REVIEW OF THE LITERATURES:

PHILOSOPHICAL AND THEOLOGICAL FRAMEWORK OF THE CONCEPTS
AND EXISTENCE OF GOD
THE ARGUMENTS FOR THE EXISTENCE OF God.

Rational Arguments:

The Moral Argument (2)

This moral argument for the existence of God is to prove the moral Creator on the basis of the subjective and objective moral law. This was not taken as a rational argument using a pure reason but as a practical postulate. But later this has been offered as bona fide approach to prove God s existence by rational argument.

This argument has been discovered in the simplest form of the absolute unconditional moral law of conscience (Categorical Imperative) which is the Great Imperative of Immanuel Kant.

Kant points out that in the Critique of the Pure Reason, theoretic proofs, namely ontological argument, cosmological argument, and teleological argument cannot give us the knowledge about moral God, therefore, in the Critique of Practical Reason, we need a moral postulate (Wahl, 1948, 32; Thiessen, 1976, 61).

In other words, the eternity of soul, the existence of God, and freedom cannot be known because our mind cannot be beyond an imaginative and conjectural category in the sphere of pure reason, and therefore, in order to be beyond this category, we need to get into the practical reason which is the sphere of moral principle.

He judged that the failure of Greek philosophy, Epicurean, and Stoics to prove the existence of God was the reason why they had disregarded the practical reason.
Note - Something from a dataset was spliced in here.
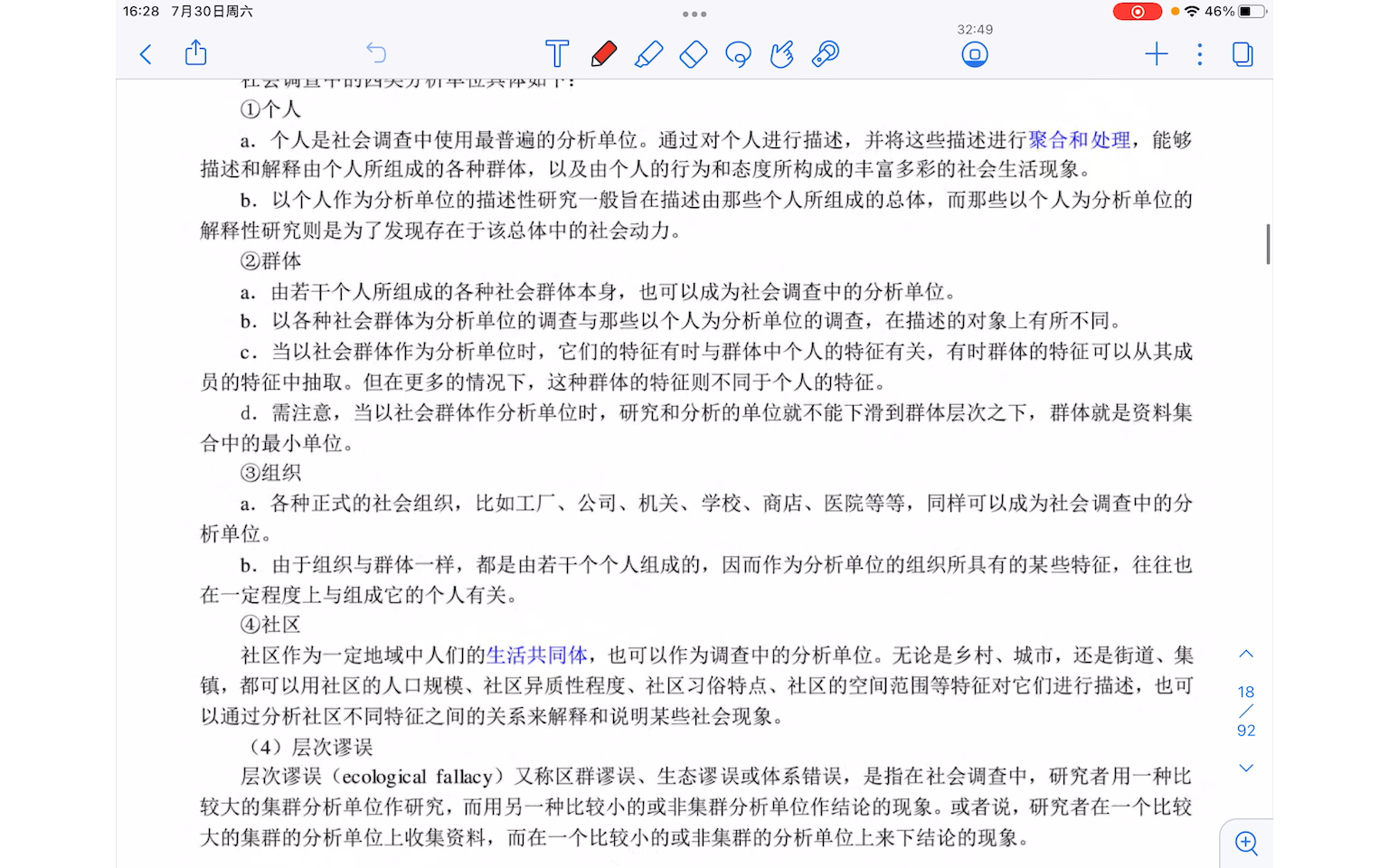Tap the Undo icon
The image size is (1389, 868).
coord(376,53)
He also pointed out, that the theoretic proofs can give us no knowledge of God as a moral Being; for this we are depended upon the Practical Reason (Thiessen, 1976, 61).

He asserts that this argument is a priori, and it does postulate the existence of God from the relationship of infinite virtue and happiness, and the practical reason is the rational fact of faith.
Shedd explains this moral argument with two ways: Firstly, Human conscience proves a fact of obedience by the moral law, and this suggests the law-giver, who is God (Shedd, 1889, 247). In this proof, Kant says, Du Sollist namely the voice of conscience presupposes its Sovereign One. In other words, this means that there is God in the moral conscience of man (Hoeksema, 1966, 46). Calvin, Melanchton, and Turretine advocated this moral argument of God s existence.

Secondly, in the light of the righteous judgement between the good and the bad, there must be the righteous Judge in the world (Shedd, 1889, 248).

In fact, man has a conscience in nature, and it needs a morality. And every man has an evidence of the existence of God who gives the morality in his own nature, because man s nature takes after some nature of God who is personal and moral Being. Therefore, man s conscience has proved the existence of God by the moral postulate. For this proof, Charles Hodge states as follows:

Every man has in his own nature the evidence of the existence of God, an evidence which never can be obliterated, and which will force conviction on the most unwilling. It is n less true that every man has in himself the same irresistible evidence that God is an extramundane personal Being; that the is intelligent, voluntary, and moral; that He knows; He has the right to command; and that He can punish and can save. (Hodge, 1973, 234)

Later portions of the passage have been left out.